My thesis is real simple. Seventy percent of my investments are entrepreneur-driven. I back someone who has a big vision for what they want to build and strong domain knowledge, who therefore is likely to have an advantage over other people, who wants to challenge the establishment and build something big, who has the resilience not to quit when they face the inevitable challenges. Too often, people build companies to sell them. I back entrepreneurs who build companies because they want to build them. Also, I invest in deflationary economics, companies that are able to produce products that are fundamentally deflationary and that create bigger market opportunities, even though they might make lower margin and have lower [?]. if I look at the history of innovation on the Internet, whether it’s Skype, Google, Whatsapp, Ebay, YouTube, Amazon, Craigslist — they’re all de- flationary. They’re all driving costs out of the equation and providing [?] for consumers at lower price points and therefore capturing very large markets that make it very hard for incumbents to challenge them. Beyond that, I invest in what I know. I see the emergence, for example, of Bitcoin, 3D printing, and a number of other disruptive technologies, but they’re not things I know well, so they don’t make great investments for me.
What makes a great investor?
So much of what goes into what makes a great investor is one’s incentives and what incentives you were raised on. I’ll tell you a quick story about Hollywood. I went to see one of the world’s top packagers of movies, TV shows, and media 15 years ago. We had a couple of lunches together and he asked me how he could get in on my deals. One day a deal came along with a very early-stage company in the media sector, so I thought he could be helpful. He said, “Okay, I think I could introduce them to huge brands in Asia. I could really help them get their early ad dollars. How much would I get paid to do that?” I said, “You’d get paid zero.” He said, “I’m not going to call on all my brands and my relationships if I’m not getting paid for it.” I told him, “What you get is equity in the company. By doing that, you create value that in five or eight years is going to be worth a billion dollars, and you’ll own 10 percent of it rather than getting $200,000 a year for the next four years for your share of the revenue you bring in.” The incentive structure of agents in Hollywood is front-end rather than back-end. I don’t believe they make good venture capitalists.
How can corporate CEOs become great investors?
Big public companies are trained on quarterly earnings. It’s about what a CEO can do the next three quarters that will raise his stock price so he make more money on the stock. He doesn’t care about eight or 10 years. He doesn’t even know if he’s going to be running the company by then. Yet, venture capital is a get-rich-slowly business.

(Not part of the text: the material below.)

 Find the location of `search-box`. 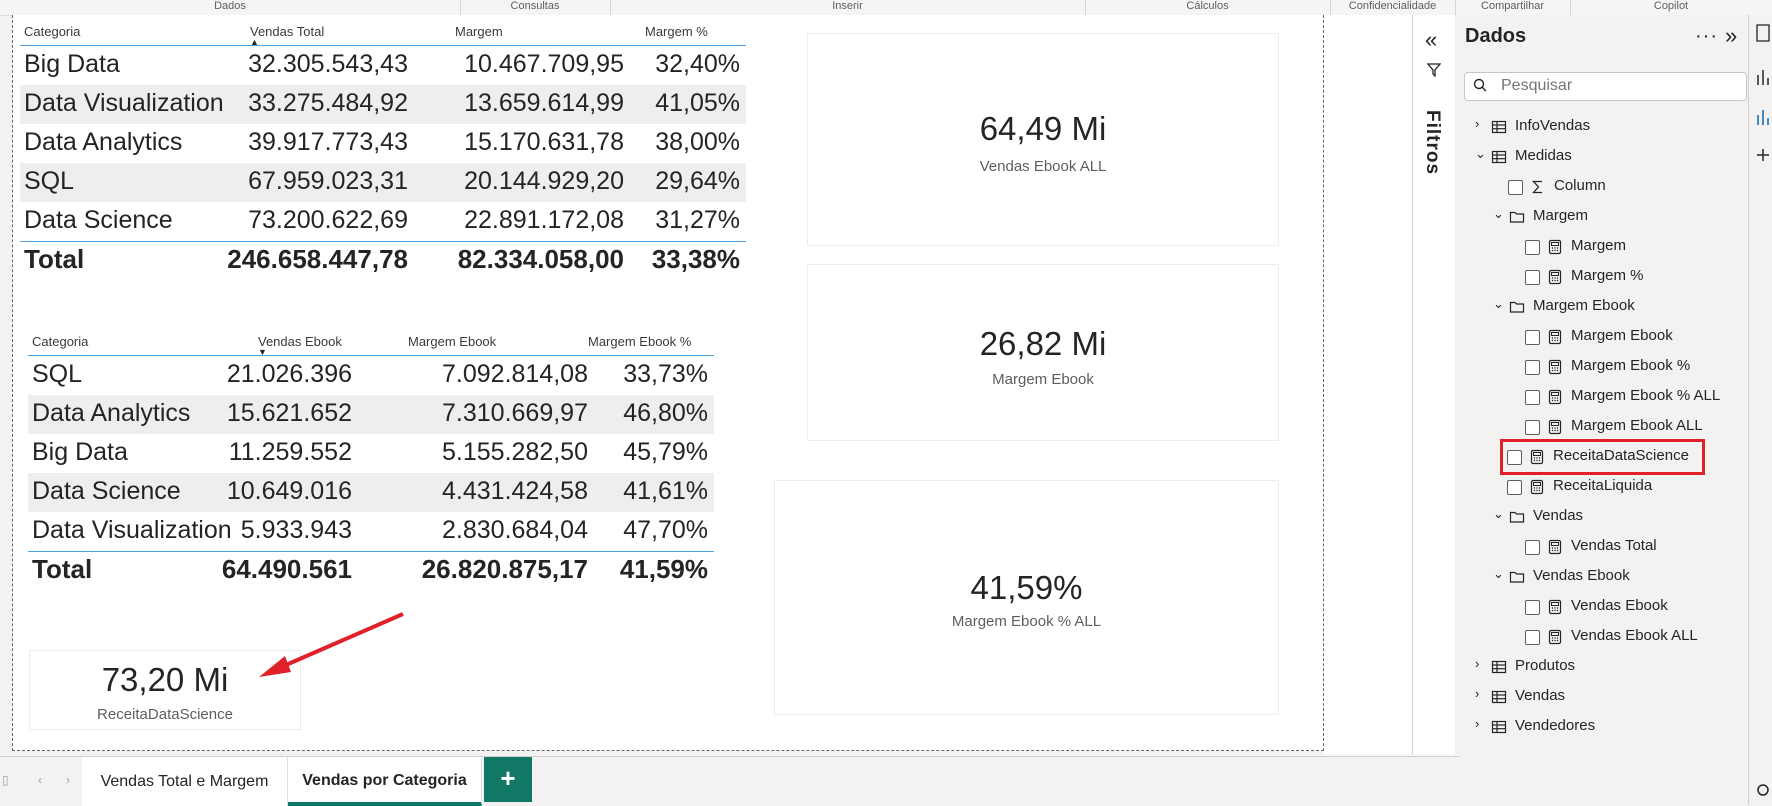

search-box is located at coordinates (1606, 86).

You put money out for five or eight years. You don’t make a lot of money straight away because the average huge company that you might create takes seven to 10 years to build. And if you do well at it, in year 11 you might start making a lot of money. Then you have to return all the capital you raised before you pay yourself. It just takes time. I wonder whether or not that’s consistent with corporate structures. The best corporate investors are at Intel Capital or Comcast Ventures, where they’ve set up business units that are incentivized more like venture capitalists.